There were 63 households, out of which 21 (33.3%) had children under the age of 18 living in them, 44 (69.8%) were opposite-sex married couples living together, 1 (1.6%) had a female householder with no husband present, 3 (4.8%) had a male householder with no wife present. There were 6 (9.5%) unmarried opposite-sex partnerships, and 0 (0%) same-sex married couples or partnerships. 8 households (12.7%) were made up of individuals, and 2 (3.2%) had someone living alone who was 65 years of age or older. The average household size was 2.73. There were 48 families (76.2% of all households); the average family size was 2.94.

The population was spread out, with 41 people (23.8%) under the age of 18, 7 people (4.1%) aged 18 to 24, 48 people (27.9%) aged 25 to 44, 61 people (35.5%) aged 45 to 64, and 15 people (8.7%) who were 65 years of age or older. The median age was 41.0 years. For every 100 females, there were 91.1 males. For every 100 females age 18 and over, there were 95.5 males.

There were 94 housing units at an average density of 17.3 per square mile (6.7/km^{2}), of which 45 (71.4%) were owner-occupied, and 18 (28.6%) were occupied by renters.

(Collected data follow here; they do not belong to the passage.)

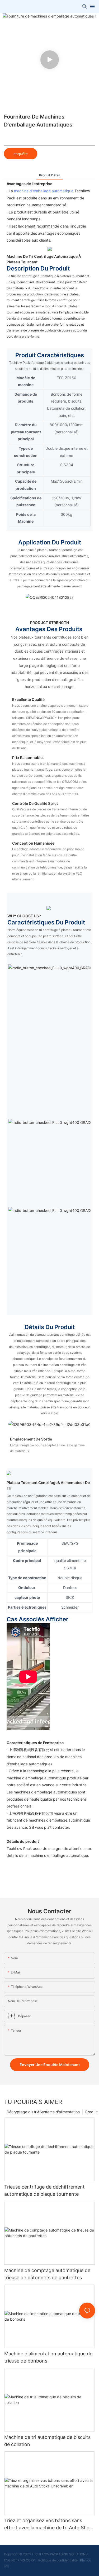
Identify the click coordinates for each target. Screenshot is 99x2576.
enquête (20, 153)
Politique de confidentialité (58, 2560)
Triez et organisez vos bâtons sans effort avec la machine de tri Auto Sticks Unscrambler (49, 2524)
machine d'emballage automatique (43, 191)
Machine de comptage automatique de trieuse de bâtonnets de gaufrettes (47, 2274)
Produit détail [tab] (49, 175)
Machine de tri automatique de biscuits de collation (47, 2440)
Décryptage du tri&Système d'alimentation (43, 2112)
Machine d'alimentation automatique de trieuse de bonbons (48, 2357)
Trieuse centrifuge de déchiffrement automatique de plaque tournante (44, 2190)
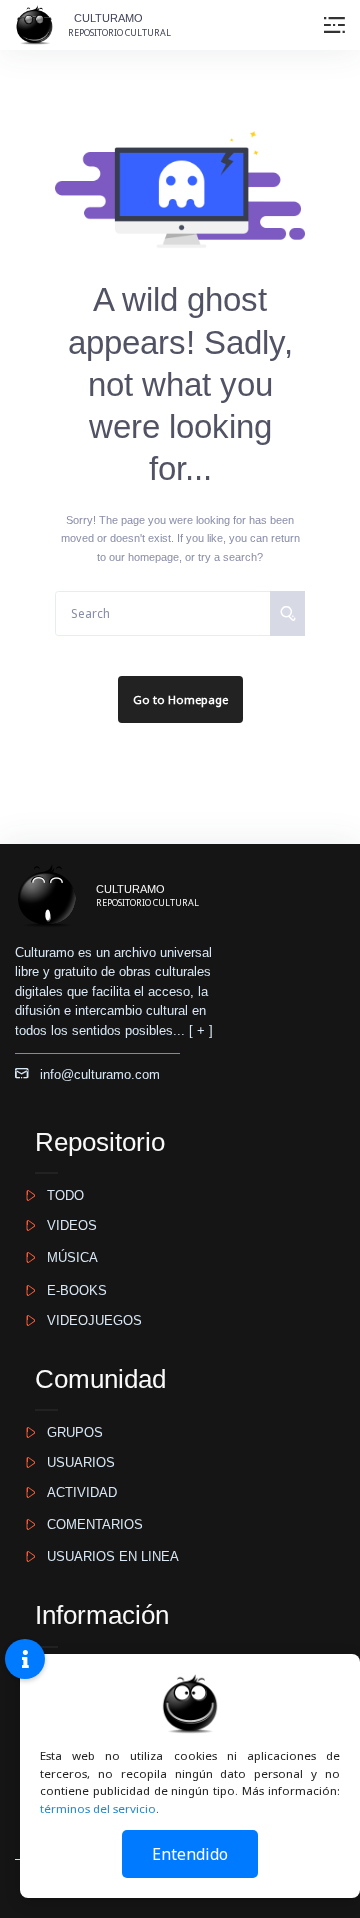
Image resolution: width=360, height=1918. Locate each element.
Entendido (190, 1854)
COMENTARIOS (89, 1524)
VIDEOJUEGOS (88, 1320)
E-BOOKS (71, 1290)
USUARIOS (75, 1462)
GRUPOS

The homeowner vacancy rate was 0%; the rental vacancy rate was 0%. 126 people (73.3% of the population) lived in owner-occupied housing units and 46 people (26.7%) lived in rental housing units.

===2000===
The 2000 United States Census reported the population of Mono City to be 126. In 2000, 8.7% of the population was under 5 years old, 13% were from 5 to 17, 68% were from 18 to 64, and 8.7% were over 65. Seventy-nine percent of the households were owner occupied and 21% were rented. The California Department of Finance projects the population to increase to 159 by 2020 and to 171 in 2030.

==Fire protection district==
Mono City is the seat of the Mono City Fire Protection District, which was established in 1972. The fire protection district covers an area of approximately 0.7 sqmi.

==Education==
Mono City is served by the Eastern Sierra Unified School District for grades PK-12.